Blaze Foley There Goes That Hand Again
BLAZE Soundtrack Paints Moving Tribute to Fallen Legend
Diverse Artists
BLAZE: Original Bandage Recording
(Calorie-free in the Attic Records)
Release date: ix/21/18
Listening to the soundtrack of a film one has still to see is a test for the ears. Gratuitous of images to pair with the music, the mind digests the sounds heard in equally-is fashion. While such an experience tin be but equally fulfilling as playing a record linked to a well-watched favorite motion-picture show, the flip-side is alike to looking at an incomplete picture. The bones are in that location, but the rest of the canvas is waiting to be fleshed out.
For the soundtrack to the new biographical film "Blaze" directed past Ethan Hawke, the higher up description is pretty apt. Centered around the tumultuous life of deceased country singer and songwriter Bonfire Foley, "Blaze" sounds like a movie that attempts to pigment a motion-picture show of a character who defies like shooting fish in a barrel clarification. The soundtrack to the film, featuring performances by the musician and actor portraying Foley, Ben Dickey, amongst others, is a fitting companion slice. What the project lacks in abyss, information technology makes up for with musical highlights.
Foremost among these highlights are Dickey sung covers of some of Foley'south best-known songs "Clay Pigeons" and "Film Cards." The erstwhile is a seemingly hopeful melody played on acoustic guitar in Foley's signature loping finger-picking style. Over added sound effects that mimic chirping birds, Dickey sings of starting over again and going "down where people say y'all." However, the song'due south bright melody belies additional lines near hiding sorrow and changing the shape the vocaliser is in. Information technology's an optimistic number shrouded in sadness, and given the tragic consequence of Foley's short life the sentiment is liable to cut straight to a listener's eye with repeated listens.
Perhaps even more aching in nature, "Picture Cards" is a honey song sung from the edge of despair. Again featuring Dickey on vocals and finger-picked acoustic guitar, the track is absolute past lonesome harmonica that trails over lyrics that talk of finding daylight in a lover's eyes, simply also of not trying to fall in love and trying instead to launder those feelings away. Nevertheless more heartbreaking is the addition of the sound of pool beingness played in the background of the song's latter one-half, as if Dickey is performing the number in a lonely bar with apathetic patrons focused more than on their billiard game than on the singer in the corner.
If the impression given then far is that the Blaze soundtrack consists of cypher but melancholy state tunes, then let the tape likewise show that in that location are moments of levity too.
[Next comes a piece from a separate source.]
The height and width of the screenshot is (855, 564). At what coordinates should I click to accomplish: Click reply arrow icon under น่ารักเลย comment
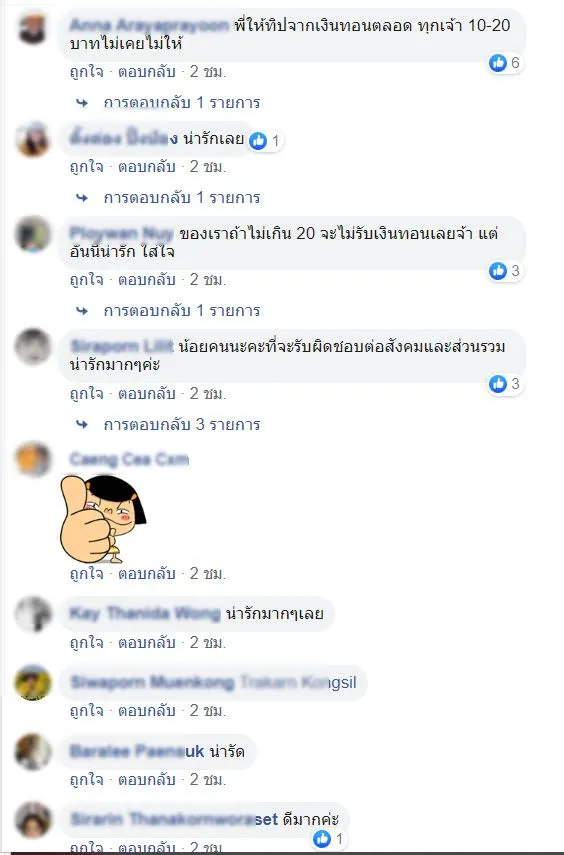(82, 197)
Snippets of chatter like Dickey'due south introductory "Okey-dokey smokey" that opens the anthology, or what appears to be director Hawke cheering at the determination of the song "Big Cheeseburgers and Proficient French Fries" give an added air of informality to the recording of the soundtrack as a whole, and promote jovial feelings of what the temper may accept been like on set. This ascertainment goes double for the off –the-cuff sounding duet betwixt Dickey and co-star Alia Shawkat on the cover of Roger Miller's "Oo-De-Lally" best known from its appearance in Disney'due south animated feature "Robin Hood."
It is also worthwhile to note the album is not simply a showcase for Dickey's talents, though he shoulders the majority of the workload, even writing his own tribute to Foley and the singer's former partner Sybil Rosen, entitled "Blaze and Sybil's Lullaby." Musician Charlie Sexton, who appears in the film portraying another ill-blighted singer and songwriter, Townes Van Zandt, gets in on the action too, contributing a cover of the Van Zandt song "Marie." And Alynda Segarra of the band Hurray for Riff Raff, who plays Blaze's Foley's sister Marsha in the motion-picture show, is tasked with bringing the soundtrack to a close with her sparse rendition of the Lucinda Williams' penned tribute to Foley "Drunken Angel."
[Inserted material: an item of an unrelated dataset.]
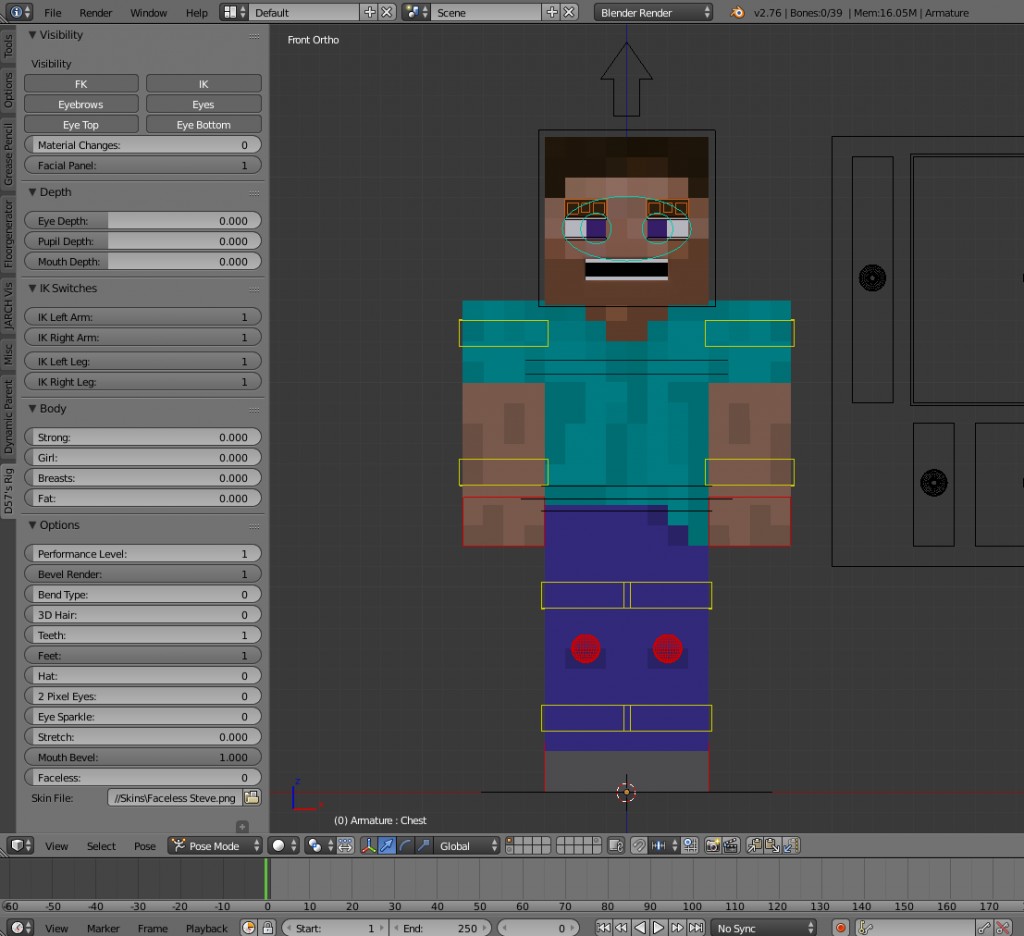
Task: Enable the snapping magnet icon
Action: [638, 846]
The lyrics to Williams' song provide a telling summation of Foley's life and untimely decease. "Sun came up it was another day / And the sun went down you were blown abroad," the words go. "Why'd you let go of your guitar / Why'd you ever allow it go that far."
Those are good questions. Blaze Foley lived a life full of contradictions, so many in fact that even a film garnering as much early praise as "Bonfire" probably has its hands full trying to accurately portray every angle of a man, who spent his time running away from tidy identification. The pieces of his story are there, like breadcrumbs ultimately crafting a phantom trail to some firm resolution, merely legends are always more than than the sum of their parts.
With Bonfire: Original Cast Recording both Foley and Ben Dickey accept been cast as stars. Listeners who rails down the album and see the moving picture volition gain a fuller picture of both men, but if the soundtrack is all one gets to experience just the songs will practice. The best of the bunch rise to a higher place the level of simple stars. Their timelessness, like Foley's own saga, volition live on forever.